■ Records for this task
══════════

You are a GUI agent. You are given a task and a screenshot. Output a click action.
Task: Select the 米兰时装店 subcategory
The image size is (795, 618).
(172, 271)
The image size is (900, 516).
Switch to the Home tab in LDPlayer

══════════

■ Task to carry out
Pull out all of the lines above verbatim, keeping them in their original order.

■ In response
You are a GUI agent. You are given a task and a screenshot. Output a click action.
Task: Select the 米兰时装店 subcategory
The image size is (795, 618).
(172, 271)
The image size is (900, 516).
Switch to the Home tab in LDPlayer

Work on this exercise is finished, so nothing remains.